TASK TO COMPLETE: Recast the data below as a numbered list, covering everything from the line containing "Given: Click the paperclip attachment icon" down to the line containing "coord(152,30)", both included, and skip any blank lines.

DATA FOR THIS TASK:
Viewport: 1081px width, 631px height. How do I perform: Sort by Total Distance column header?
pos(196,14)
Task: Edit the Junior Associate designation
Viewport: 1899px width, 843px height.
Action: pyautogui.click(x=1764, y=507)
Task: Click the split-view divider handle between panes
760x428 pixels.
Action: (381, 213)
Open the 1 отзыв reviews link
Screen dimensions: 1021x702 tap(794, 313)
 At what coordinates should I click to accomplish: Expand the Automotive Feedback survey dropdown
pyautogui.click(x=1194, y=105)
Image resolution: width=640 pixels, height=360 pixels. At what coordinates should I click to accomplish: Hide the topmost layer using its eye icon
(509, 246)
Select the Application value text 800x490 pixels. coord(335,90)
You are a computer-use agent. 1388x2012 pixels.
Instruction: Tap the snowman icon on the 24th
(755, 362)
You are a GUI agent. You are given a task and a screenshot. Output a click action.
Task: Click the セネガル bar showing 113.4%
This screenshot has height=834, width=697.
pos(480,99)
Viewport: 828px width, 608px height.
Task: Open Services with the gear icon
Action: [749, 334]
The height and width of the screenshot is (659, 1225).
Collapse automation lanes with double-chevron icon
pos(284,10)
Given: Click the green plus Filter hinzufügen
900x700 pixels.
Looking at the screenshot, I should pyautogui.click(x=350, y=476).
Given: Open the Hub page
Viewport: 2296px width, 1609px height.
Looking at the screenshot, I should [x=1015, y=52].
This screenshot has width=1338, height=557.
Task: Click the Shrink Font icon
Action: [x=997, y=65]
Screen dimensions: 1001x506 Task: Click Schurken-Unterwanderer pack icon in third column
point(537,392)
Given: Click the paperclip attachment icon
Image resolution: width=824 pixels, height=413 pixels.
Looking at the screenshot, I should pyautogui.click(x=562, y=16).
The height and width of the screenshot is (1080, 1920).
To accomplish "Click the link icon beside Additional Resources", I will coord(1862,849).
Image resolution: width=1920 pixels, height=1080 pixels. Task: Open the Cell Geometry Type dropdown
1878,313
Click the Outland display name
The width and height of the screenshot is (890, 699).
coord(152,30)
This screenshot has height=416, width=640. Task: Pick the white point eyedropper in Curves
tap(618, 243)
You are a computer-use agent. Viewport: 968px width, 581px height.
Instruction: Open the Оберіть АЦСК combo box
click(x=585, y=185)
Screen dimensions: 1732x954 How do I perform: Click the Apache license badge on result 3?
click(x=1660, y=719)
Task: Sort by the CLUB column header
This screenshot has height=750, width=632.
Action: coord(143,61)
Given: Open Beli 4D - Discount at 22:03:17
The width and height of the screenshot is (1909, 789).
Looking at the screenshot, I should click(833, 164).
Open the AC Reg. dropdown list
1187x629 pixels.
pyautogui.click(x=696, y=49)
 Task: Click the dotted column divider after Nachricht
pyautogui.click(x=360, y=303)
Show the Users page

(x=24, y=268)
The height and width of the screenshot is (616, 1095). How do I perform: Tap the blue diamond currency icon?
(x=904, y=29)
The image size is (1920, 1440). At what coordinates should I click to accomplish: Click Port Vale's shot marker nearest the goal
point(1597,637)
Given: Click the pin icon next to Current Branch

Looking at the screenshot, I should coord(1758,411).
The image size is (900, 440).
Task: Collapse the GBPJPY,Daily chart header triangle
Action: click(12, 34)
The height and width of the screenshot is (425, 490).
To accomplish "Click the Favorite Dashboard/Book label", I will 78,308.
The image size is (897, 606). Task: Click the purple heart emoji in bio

EXPECTED ANSWER:
1. Given: Click the paperclip attachment icon
2. Image resolution: width=824 pixels, height=413 pixels.
3. Looking at the screenshot, I should pyautogui.click(x=562, y=16).
4. The height and width of the screenshot is (1080, 1920).
5. To accomplish "Click the link icon beside Additional Resources", I will coord(1862,849).
6. Image resolution: width=1920 pixels, height=1080 pixels. Task: Open the Cell Geometry Type dropdown
7. 1878,313
8. Click the Outland display name
9. The width and height of the screenshot is (890, 699).
10. coord(152,30)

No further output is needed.